So, in computer science terms, it's a graph, where the nodes correspond to things which are all part of the same topic, are annotated with topic-related data, and are connected to other nodes with relationship annotated edges.

As it is a model that doesn't fit into relational databases well, if you intend to store an Ontology you might want to use a graph database, or one of the popular relational database graph storage techniques.

The primary reason Ontologizes haven't overtaken relational databasees in all aspects is because relational databases provide a simple, even if less flexible, means of connecting two items, the foreign-key. While this key doesn't permit a lot of annotation to describe the relationship, it does limit the number of approaches to data structuring, preventing people from creating every kind of relationship (which thankfully means limiting the number of wasteful relationships).

For example, in a "family tree" database based on Ontologies

  • The domain is one family's tree
  • The model is the individuals and their relationships within the family tree.
  • The concepts are the people in the family.
  • The relationships would be the edges indicating "mother", "father", "bother", "sister", etc.

Note that now comes the tricky part.
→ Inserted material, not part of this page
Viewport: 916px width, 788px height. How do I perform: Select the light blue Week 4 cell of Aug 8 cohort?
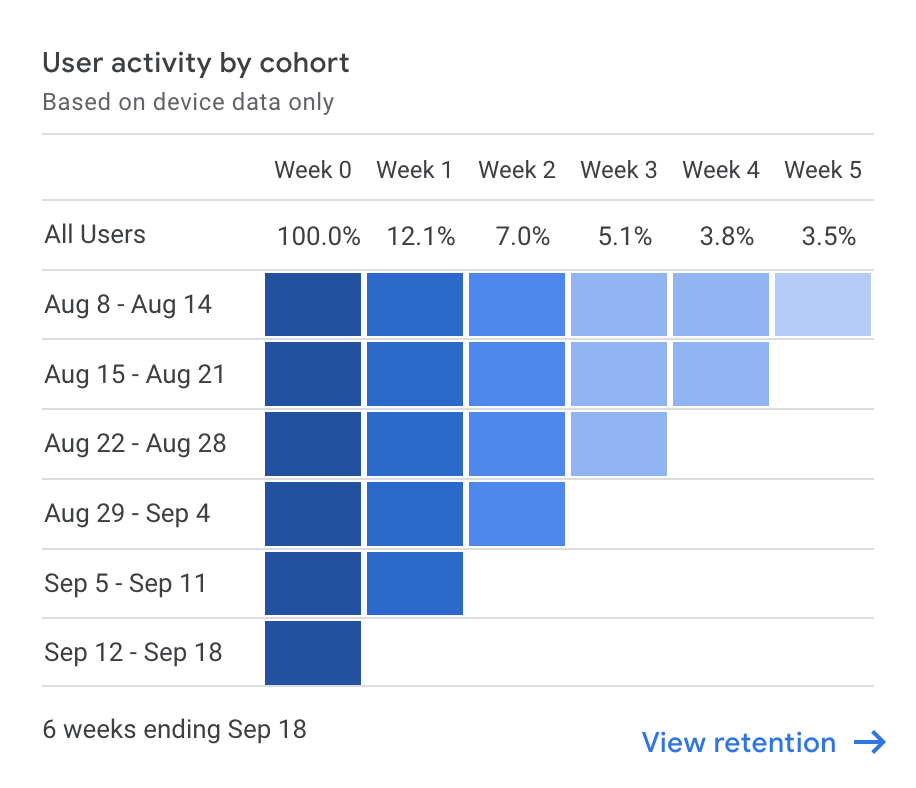(720, 303)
You have "mother" and "father", but what about "parent"? If you omit "parent" your lookup logic is more complex, so let's include a new relationshiop "parent", which means a "mother" of a person now has two links, "mother" and "parent" (as does the father).

What about "grandparent"? Again, doing it logically leaves some of the information out of the database, but storing it increases the overhead of maintaining the database.

"uncle", "aunt", "in-law", "father-in-law", etc. all add in one new relationship, and the power behind Ontologies is that you are not constrained as to the kinds of relationships you wish to add; however, the difficulties lie in knowing which relationships directly impact the solution (and the general lack of performance if you don't store the relationships directly, as you need to do multiple database lookups to find a "composed relationship").